The Japanese Immune Tolerance Induction (J‐ITI) study in haemophilia patients with inhibitor: Outcomes and successful predictors of ITI treatment

Introduction Immune tolerance induction (ITI) was the primary therapeutic approach to eradicate inhibitors in haemophilia patients. Several large ITI registries had been reported, but successful predictors of ITI outcome are still debated. No reports are available on large ITI studies in non‐caucasian countries. Aim We designed a retrospective cohort study of ITI in Japanese haemophilia patients with inhibitor. Methods Retrospective data were collected from 155 haemophilia (H)A (140 severe‐type) and 7 HB (7 severe‐type) patients treated at 45 institutions. ITI outcome was centrally reviewed. We defined “success” as undetectable inhibitor after 2 consecutive measurements. Results The ITI success rate was 71.2% for HA and 83.3% for HB. Cumulated success rates for HA achieving 50% and 75% were 0.7 and 2 years after treatment, respectively. Significant successful predictors in HA were low‐responding inhibitors compared to high‐responding inhibitors, shorter time to the start of ITI, and lower historical and treatment peak titres of inhibitor.

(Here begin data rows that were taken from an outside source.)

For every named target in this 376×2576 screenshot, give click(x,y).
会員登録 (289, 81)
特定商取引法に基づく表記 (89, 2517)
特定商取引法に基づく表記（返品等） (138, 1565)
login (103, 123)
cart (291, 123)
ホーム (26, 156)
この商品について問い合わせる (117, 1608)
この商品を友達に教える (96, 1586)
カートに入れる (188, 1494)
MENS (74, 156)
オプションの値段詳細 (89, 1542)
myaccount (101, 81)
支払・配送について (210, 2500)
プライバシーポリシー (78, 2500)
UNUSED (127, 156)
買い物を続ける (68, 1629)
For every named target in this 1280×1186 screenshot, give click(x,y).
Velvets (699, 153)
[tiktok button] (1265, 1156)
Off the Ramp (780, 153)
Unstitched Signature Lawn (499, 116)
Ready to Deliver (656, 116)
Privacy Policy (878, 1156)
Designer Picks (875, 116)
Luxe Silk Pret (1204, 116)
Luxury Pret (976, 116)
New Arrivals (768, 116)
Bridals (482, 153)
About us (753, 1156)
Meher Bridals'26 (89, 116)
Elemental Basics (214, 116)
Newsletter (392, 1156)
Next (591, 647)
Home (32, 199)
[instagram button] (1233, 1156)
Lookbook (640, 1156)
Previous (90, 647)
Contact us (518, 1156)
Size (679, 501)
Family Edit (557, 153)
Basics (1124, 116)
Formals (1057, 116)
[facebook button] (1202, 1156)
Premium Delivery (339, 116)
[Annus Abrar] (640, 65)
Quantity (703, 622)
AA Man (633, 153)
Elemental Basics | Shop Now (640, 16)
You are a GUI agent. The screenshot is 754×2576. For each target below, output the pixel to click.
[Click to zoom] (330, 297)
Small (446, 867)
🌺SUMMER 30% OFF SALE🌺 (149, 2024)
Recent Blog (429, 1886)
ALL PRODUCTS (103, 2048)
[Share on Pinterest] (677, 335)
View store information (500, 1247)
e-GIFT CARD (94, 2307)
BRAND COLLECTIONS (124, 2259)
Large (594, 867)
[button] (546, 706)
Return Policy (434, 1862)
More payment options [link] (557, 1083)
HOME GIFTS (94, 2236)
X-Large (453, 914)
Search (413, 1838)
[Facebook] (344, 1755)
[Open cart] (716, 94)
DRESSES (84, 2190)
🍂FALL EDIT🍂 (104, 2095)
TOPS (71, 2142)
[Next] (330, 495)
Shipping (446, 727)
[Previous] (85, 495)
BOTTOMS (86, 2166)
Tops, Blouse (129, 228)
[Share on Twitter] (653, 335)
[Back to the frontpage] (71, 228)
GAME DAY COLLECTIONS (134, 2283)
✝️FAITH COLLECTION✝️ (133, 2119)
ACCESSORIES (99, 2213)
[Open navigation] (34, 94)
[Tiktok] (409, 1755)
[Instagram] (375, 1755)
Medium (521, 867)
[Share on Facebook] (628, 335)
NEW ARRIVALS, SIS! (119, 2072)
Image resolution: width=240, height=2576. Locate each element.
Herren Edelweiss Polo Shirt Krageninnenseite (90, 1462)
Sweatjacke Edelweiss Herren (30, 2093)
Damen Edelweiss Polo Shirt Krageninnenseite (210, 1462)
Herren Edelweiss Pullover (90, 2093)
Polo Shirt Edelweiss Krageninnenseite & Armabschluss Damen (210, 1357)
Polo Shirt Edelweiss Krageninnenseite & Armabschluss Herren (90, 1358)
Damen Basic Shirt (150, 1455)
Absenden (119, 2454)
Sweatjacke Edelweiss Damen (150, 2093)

Dose regimen (high dose; ≥90 IU/kg every day, low dose; ≤75 IU/kg, 3 d/wk) and the type of therapeutic product did not affect outcomes. The success rate of salvage ITI using von Willebrand factor‐containing factor VIII was 50% (n = 6/12), and patient age at the start of salvage ITI was a significant predictor. The inhibitor recurred in 6 HA cases (3.9%). Conclusion The results provided potentially important information for improving future success rates for ITI in inhibitor patients.